Copy exactly the stretch of data below from the line with "Instruction: Click the Category" through the line with "You are a computer-use agent. Image resolution: width=966", including both of those lines.
+ + + + +
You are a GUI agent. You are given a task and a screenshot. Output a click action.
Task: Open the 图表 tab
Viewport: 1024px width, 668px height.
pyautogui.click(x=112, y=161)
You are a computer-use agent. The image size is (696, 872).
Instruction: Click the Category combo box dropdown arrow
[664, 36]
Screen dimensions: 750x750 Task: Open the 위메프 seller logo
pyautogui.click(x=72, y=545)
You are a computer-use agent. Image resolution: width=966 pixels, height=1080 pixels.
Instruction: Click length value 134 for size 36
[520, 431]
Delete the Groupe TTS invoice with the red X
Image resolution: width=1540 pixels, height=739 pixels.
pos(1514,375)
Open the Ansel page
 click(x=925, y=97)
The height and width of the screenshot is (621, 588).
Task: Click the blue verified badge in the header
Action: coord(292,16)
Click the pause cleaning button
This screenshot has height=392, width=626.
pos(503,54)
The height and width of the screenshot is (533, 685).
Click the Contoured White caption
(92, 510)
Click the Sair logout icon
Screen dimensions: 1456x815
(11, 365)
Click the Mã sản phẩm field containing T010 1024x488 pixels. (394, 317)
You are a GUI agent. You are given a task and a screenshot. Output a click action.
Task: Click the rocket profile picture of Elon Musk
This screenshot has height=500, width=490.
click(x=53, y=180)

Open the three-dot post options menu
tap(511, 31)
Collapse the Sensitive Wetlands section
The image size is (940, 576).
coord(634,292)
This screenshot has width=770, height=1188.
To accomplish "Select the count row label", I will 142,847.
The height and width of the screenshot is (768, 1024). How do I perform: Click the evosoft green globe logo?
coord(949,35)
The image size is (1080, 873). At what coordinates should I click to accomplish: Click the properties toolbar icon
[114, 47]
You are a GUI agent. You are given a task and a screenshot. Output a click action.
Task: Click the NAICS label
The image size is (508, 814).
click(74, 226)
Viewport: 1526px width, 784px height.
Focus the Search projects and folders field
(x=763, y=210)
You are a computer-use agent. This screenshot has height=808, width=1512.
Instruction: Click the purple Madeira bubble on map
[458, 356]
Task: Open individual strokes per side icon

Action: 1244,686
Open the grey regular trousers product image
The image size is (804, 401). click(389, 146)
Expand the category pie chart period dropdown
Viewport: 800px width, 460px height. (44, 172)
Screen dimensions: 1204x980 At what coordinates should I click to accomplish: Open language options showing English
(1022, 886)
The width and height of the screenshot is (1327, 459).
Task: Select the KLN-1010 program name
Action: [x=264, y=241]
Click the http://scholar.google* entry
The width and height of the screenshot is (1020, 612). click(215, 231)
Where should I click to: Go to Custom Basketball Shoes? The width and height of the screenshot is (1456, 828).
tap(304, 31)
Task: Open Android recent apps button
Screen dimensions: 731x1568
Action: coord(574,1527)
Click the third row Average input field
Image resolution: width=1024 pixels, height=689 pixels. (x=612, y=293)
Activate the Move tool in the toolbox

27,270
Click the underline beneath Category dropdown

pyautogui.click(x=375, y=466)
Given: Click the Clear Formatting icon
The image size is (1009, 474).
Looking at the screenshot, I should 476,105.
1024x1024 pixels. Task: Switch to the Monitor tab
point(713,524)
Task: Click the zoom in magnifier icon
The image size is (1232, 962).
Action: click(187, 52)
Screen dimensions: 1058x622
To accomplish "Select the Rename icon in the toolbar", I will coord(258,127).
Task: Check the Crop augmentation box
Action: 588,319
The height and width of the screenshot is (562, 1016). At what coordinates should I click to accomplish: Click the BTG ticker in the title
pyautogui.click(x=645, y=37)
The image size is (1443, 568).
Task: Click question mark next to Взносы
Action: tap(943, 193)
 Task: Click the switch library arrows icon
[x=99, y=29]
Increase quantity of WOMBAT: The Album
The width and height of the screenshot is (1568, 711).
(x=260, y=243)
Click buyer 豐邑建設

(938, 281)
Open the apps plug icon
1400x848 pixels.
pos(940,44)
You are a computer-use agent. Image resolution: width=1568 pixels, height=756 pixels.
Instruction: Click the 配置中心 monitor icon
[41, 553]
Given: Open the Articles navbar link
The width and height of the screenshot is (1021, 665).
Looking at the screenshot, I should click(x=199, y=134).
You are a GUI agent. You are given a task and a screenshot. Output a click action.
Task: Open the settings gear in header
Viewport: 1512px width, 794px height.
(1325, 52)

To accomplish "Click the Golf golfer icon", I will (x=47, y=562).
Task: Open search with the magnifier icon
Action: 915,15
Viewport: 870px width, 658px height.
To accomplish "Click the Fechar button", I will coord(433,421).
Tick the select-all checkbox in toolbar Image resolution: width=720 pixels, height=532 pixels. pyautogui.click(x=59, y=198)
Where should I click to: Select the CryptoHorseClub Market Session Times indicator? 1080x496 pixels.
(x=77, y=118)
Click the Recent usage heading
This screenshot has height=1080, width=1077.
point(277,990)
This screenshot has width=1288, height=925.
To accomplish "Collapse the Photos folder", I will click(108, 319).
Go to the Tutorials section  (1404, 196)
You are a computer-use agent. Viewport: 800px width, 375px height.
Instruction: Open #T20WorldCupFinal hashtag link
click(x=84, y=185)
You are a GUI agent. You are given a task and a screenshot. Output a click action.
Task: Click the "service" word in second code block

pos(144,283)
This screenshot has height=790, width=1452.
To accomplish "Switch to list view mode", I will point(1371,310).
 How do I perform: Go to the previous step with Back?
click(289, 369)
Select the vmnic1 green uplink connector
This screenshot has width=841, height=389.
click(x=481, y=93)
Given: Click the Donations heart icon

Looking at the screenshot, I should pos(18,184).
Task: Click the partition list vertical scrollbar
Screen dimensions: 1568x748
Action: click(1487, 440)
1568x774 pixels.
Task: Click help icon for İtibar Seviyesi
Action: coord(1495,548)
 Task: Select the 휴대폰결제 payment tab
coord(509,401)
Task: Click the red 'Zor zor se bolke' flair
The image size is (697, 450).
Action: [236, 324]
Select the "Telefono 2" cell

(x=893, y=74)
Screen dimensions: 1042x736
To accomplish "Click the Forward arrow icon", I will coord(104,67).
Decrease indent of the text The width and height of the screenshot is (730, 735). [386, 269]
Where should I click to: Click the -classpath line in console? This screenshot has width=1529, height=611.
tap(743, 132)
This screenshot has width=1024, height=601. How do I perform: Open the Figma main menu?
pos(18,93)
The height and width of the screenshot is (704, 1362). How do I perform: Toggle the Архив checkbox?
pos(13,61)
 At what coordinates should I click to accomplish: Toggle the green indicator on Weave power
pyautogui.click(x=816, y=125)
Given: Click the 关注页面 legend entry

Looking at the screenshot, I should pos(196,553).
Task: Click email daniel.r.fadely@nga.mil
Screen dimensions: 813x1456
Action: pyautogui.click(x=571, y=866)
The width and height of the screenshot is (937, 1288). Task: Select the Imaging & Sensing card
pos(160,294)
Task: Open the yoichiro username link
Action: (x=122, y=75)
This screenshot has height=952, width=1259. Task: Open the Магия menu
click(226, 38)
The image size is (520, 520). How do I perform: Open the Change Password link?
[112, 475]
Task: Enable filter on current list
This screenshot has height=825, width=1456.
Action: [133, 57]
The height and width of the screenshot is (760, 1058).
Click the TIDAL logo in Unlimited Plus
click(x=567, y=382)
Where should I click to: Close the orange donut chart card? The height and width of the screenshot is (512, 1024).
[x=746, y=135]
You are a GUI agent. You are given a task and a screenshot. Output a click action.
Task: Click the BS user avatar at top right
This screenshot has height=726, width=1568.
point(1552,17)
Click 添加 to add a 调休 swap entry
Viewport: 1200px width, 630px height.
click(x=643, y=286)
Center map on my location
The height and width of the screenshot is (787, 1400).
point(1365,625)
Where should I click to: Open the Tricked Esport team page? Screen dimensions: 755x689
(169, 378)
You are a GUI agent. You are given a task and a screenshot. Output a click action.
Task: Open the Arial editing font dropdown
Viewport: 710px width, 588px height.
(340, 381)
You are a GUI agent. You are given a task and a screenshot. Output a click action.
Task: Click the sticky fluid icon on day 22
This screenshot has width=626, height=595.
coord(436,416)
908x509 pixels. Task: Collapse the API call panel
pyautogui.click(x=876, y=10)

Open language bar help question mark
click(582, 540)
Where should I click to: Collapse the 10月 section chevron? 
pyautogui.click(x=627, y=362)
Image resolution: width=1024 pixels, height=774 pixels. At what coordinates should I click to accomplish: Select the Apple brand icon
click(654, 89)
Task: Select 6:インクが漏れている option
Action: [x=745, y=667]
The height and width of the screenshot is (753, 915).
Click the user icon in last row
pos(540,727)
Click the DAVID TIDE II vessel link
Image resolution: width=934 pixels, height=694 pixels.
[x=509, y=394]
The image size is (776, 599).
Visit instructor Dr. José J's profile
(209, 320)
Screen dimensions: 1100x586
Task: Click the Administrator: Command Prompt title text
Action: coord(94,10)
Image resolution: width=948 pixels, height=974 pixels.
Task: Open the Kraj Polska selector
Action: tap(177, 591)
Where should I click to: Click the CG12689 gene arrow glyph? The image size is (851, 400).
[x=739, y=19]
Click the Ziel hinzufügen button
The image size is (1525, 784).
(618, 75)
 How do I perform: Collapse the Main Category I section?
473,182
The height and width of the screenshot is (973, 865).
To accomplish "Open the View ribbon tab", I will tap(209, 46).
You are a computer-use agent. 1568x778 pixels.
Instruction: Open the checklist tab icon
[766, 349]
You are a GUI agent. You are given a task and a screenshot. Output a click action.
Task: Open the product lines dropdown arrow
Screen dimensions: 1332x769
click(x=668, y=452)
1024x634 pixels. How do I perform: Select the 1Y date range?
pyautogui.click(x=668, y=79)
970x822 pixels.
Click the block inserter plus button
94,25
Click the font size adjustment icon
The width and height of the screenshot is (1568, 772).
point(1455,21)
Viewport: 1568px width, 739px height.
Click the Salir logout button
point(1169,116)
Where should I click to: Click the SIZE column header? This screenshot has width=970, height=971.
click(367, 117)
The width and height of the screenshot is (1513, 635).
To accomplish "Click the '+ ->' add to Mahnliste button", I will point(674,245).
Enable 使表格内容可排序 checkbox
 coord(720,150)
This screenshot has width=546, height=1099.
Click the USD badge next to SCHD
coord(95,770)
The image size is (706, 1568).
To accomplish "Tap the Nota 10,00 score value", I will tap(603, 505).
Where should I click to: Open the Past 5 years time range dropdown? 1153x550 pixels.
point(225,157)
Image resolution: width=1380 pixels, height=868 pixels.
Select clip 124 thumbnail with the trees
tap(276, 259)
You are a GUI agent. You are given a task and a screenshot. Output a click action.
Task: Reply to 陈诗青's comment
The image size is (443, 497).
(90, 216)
+ + + + +
Reply >>
Instruction: Click the Category combo box dropdown arrow
[664, 36]
Screen dimensions: 750x750 Task: Open the 위메프 seller logo
pyautogui.click(x=72, y=545)
You are a computer-use agent. Image resolution: width=966 pixels, height=1080 pixels.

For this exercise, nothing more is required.